Serving TerraTorch models with vLLM#
TerraTorch models can be served using the
vLLM serving engine. Currently, only
models using the SemanticSegmentationTask or PixelwiseRegressionTask tasks
can be served with vLLM.
TerraTorch models can be served with vLLM in tensor-to-tensor or image-to-image mode. The tensor-to-tensor mode is the default mode and is natively enabled by vLLM. For the image-to-image mode, TerraTorch uses a feature in vLLM called IOProcessor plugins, enabling processing and generation of data in any modality (e.g., geoTiff). In TerraTorch, we provide pre-defined IOProcessor plugins. Check the list of available plugins.

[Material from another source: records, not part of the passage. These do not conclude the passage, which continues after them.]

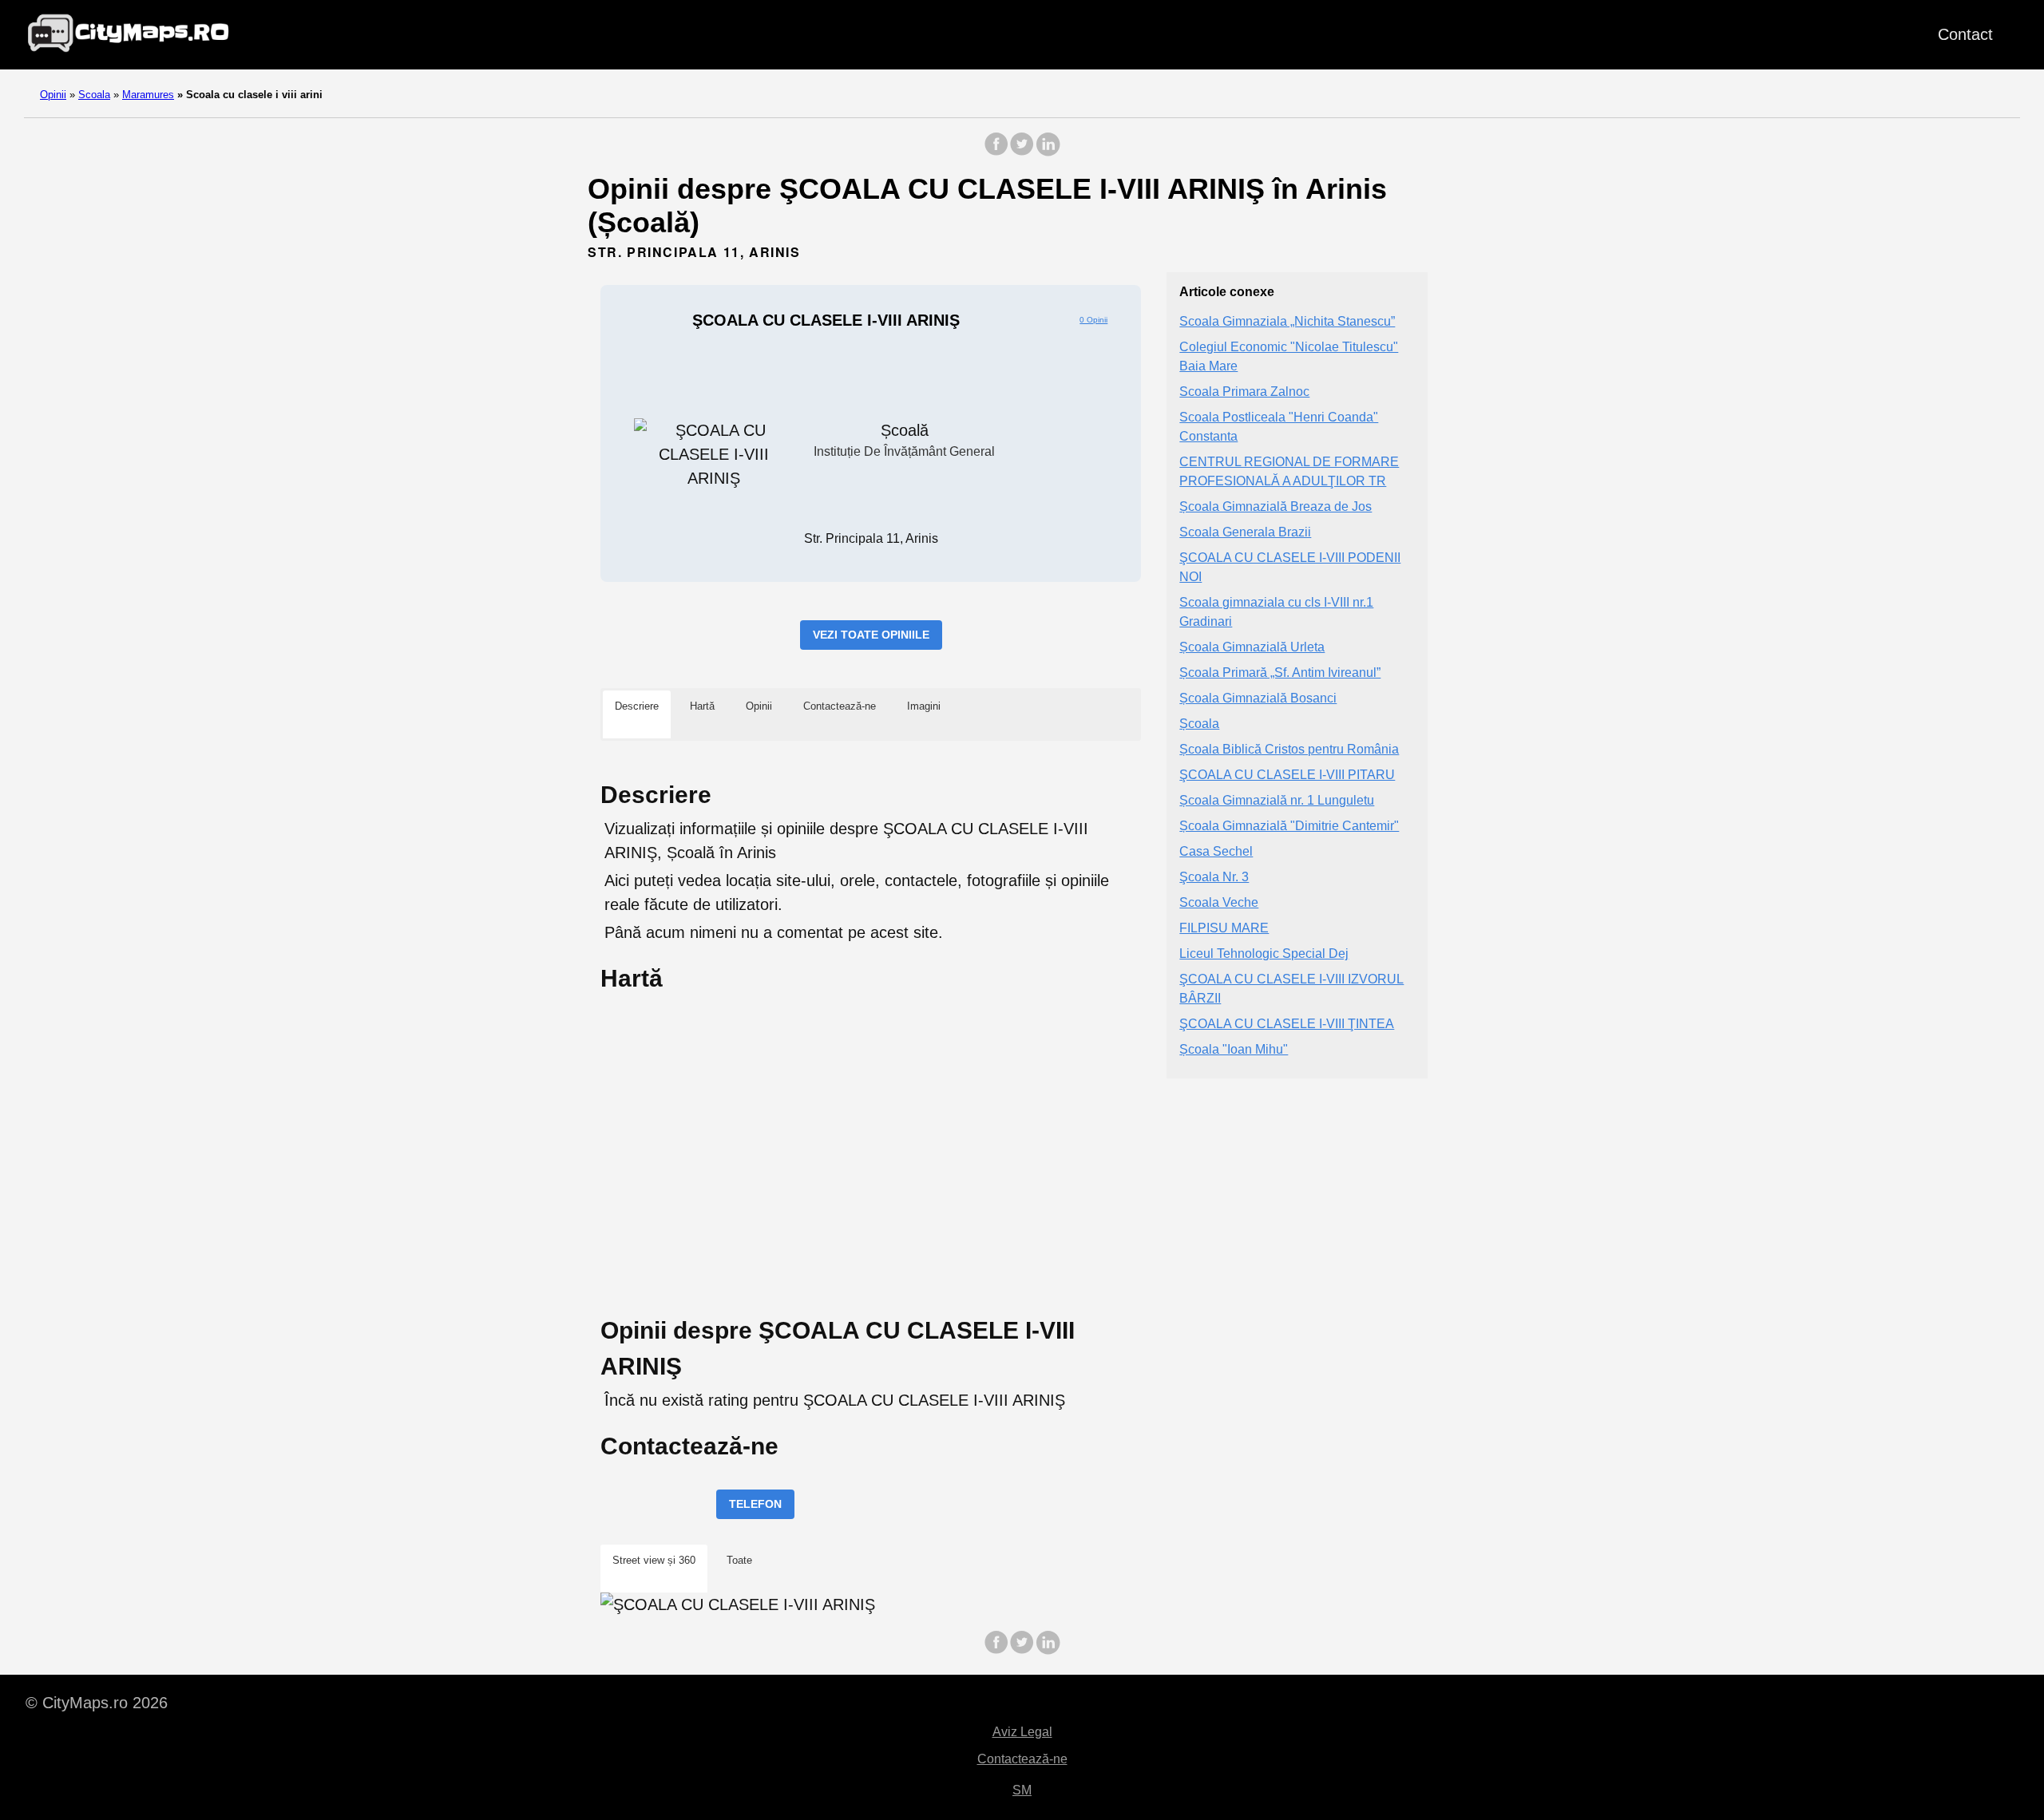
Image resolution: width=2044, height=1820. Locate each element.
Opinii (53, 95)
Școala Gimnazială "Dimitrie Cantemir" (1289, 826)
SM (1022, 1790)
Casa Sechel (1216, 852)
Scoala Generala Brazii (1245, 533)
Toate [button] (739, 1560)
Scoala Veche (1218, 903)
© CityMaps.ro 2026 (97, 1702)
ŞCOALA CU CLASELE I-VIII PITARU (1287, 775)
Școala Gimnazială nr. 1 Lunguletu (1276, 801)
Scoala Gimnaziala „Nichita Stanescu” (1287, 322)
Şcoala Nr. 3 (1214, 877)
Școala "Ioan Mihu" (1233, 1050)
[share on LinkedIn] (1047, 152)
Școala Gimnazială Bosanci (1258, 699)
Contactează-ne (1022, 1759)
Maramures (148, 95)
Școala (1199, 724)
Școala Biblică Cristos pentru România (1289, 750)
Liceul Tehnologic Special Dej (1264, 954)
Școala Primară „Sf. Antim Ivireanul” (1279, 673)
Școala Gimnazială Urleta (1252, 648)
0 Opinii (1093, 319)
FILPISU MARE (1224, 929)
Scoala (94, 95)
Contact (1965, 34)
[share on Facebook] (996, 152)
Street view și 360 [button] (653, 1560)
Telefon (755, 1504)
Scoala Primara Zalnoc (1244, 392)
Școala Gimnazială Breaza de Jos (1275, 507)
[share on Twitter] (1022, 152)
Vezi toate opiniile (871, 634)
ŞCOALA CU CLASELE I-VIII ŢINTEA (1286, 1024)
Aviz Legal (1022, 1732)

To enable your model to be served via vLLM, follow the steps below:
- Ensure TerraTorch Integration: Verify the model you want to serve is either already a core model, or learn how to add your model to TerraTorch.
- Create a Model config.json: Create a vLLM compatible config.json.
- Determine IOProcessor Plugin Needs: If serving in image-to-image mode, identify an IOProcessor plugin that suits your model or build one yourself.
- Make your Model Accessible to vLLM: Host your model weights and config.json on Hugging Face, or store them in a local directory accessible by the vLLM instance.
To validate the steps above, start a vLLM serving instance that loads your model and perform an inference in tensor-to-tensor mode or in image-to-image mode.